The response must consist of each line in the listing that has the word "computer" in it.
======
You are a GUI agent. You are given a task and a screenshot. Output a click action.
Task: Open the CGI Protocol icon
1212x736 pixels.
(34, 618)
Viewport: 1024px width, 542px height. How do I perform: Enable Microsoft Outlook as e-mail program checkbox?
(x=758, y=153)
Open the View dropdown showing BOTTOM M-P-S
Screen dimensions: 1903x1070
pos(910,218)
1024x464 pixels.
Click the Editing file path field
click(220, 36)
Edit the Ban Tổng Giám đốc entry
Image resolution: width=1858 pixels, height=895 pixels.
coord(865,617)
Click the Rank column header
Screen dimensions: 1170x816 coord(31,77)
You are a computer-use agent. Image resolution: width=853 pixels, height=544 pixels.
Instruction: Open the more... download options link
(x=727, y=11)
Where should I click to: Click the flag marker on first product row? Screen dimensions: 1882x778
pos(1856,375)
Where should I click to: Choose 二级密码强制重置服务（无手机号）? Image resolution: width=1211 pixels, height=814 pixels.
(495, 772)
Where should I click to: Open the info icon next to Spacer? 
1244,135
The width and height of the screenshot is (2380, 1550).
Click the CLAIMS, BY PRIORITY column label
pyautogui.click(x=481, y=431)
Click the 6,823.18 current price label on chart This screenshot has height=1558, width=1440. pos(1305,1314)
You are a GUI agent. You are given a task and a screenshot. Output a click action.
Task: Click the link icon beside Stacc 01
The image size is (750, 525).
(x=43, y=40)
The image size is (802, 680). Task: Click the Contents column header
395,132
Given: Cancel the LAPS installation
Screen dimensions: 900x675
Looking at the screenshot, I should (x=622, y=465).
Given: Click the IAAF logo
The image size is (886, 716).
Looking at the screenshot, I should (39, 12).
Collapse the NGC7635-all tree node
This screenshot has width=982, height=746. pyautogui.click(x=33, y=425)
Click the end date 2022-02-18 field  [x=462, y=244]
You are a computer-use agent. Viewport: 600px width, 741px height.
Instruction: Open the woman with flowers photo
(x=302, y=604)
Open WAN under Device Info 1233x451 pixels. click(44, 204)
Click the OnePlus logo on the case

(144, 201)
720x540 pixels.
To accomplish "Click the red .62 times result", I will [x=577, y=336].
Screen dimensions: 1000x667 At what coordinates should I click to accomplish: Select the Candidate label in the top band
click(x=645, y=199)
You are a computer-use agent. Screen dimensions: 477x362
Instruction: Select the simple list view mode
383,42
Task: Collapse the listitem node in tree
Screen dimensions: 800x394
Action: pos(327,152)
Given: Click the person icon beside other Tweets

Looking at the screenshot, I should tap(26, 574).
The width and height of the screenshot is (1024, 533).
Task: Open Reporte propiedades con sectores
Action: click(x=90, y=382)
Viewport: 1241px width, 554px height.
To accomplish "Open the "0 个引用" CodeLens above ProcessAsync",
======
• _Output below_
You are a computer-use agent. Image resolution: width=853 pixels, height=544 pixels.
You are a computer-use agent. Viewport: 600px width, 741px height.
You are a computer-use agent. Screen dimensions: 477x362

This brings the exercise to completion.